→ TASK
Nothing but the records themselves, exactly as written, should appear in the reply; leave out the pictures.

Stored data:
-----
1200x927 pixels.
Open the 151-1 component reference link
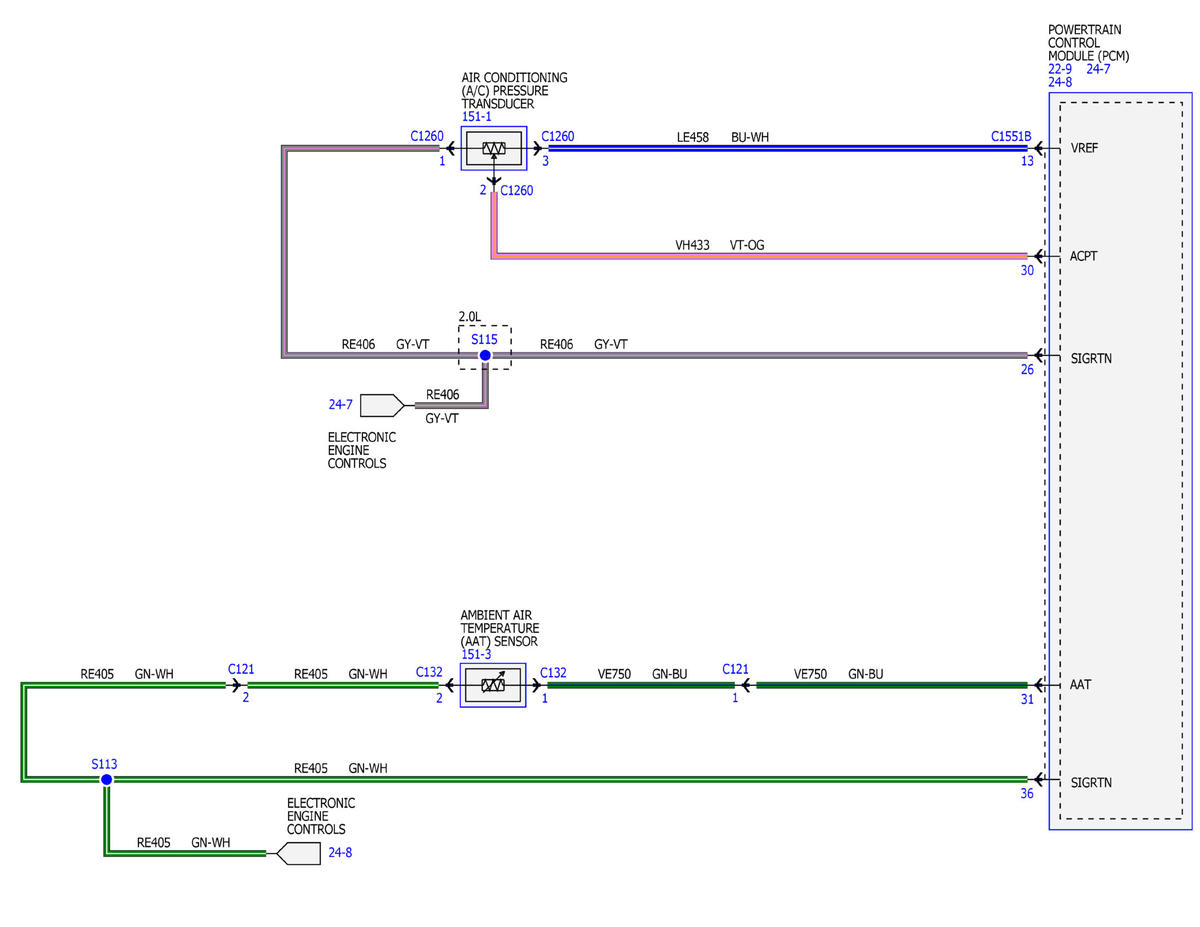477,117
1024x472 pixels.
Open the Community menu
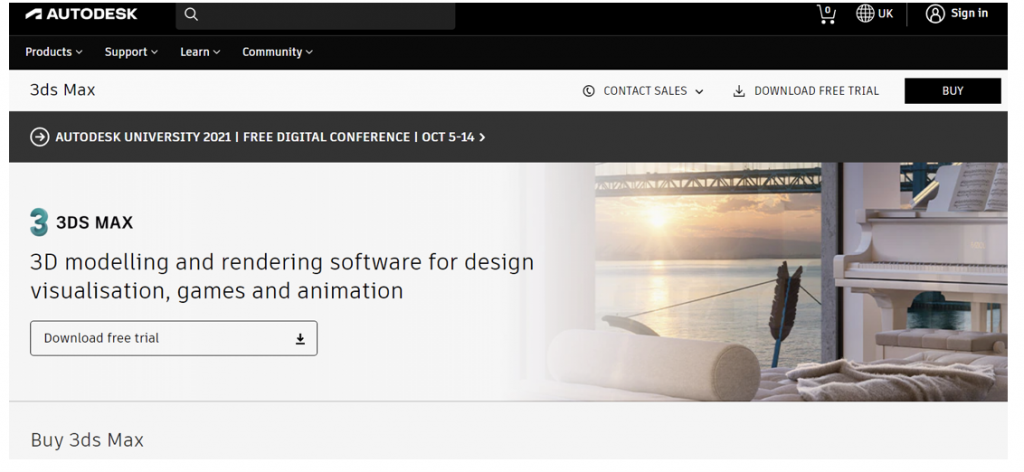coord(277,52)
-----
→ RESPONSE AREA
1200x927 pixels.
Open the 151-1 component reference link
477,117
1024x472 pixels.
Open the Community menu
coord(277,52)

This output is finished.